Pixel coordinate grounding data
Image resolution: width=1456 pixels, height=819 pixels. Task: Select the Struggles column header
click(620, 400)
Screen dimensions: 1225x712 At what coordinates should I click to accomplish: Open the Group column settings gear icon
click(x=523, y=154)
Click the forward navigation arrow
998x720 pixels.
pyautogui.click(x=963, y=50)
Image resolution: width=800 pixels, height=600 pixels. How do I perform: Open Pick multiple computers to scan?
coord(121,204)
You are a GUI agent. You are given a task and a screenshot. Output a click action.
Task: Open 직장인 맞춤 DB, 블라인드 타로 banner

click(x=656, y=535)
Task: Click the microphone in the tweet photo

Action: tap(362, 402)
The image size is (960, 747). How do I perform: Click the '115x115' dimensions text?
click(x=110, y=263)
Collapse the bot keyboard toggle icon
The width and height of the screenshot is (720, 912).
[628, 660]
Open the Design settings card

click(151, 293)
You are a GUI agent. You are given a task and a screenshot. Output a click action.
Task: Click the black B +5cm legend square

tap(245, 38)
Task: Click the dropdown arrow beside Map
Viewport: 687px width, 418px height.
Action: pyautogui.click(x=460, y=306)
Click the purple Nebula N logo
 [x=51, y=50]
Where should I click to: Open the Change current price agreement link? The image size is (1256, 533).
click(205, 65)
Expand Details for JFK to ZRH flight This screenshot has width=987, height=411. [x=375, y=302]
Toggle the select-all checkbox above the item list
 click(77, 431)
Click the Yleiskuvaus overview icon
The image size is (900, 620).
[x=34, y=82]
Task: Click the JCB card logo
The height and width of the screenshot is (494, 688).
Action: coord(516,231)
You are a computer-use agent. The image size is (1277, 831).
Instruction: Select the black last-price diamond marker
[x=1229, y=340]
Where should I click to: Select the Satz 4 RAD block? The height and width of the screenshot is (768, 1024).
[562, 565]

*TASK ITEM*
Each line from the one containing "Viewport: 687px width, 418px height." to the end of the entries above should be copied exactly, and no other line.

*RESULT*
Viewport: 687px width, 418px height.
Action: pyautogui.click(x=460, y=306)
Click the purple Nebula N logo
 [x=51, y=50]
Where should I click to: Open the Change current price agreement link? The image size is (1256, 533).
click(205, 65)
Expand Details for JFK to ZRH flight This screenshot has width=987, height=411. [x=375, y=302]
Toggle the select-all checkbox above the item list
 click(77, 431)
Click the Yleiskuvaus overview icon
The image size is (900, 620).
[x=34, y=82]
Task: Click the JCB card logo
The height and width of the screenshot is (494, 688).
Action: coord(516,231)
You are a computer-use agent. The image size is (1277, 831).
Instruction: Select the black last-price diamond marker
[x=1229, y=340]
Where should I click to: Select the Satz 4 RAD block? The height and width of the screenshot is (768, 1024).
[562, 565]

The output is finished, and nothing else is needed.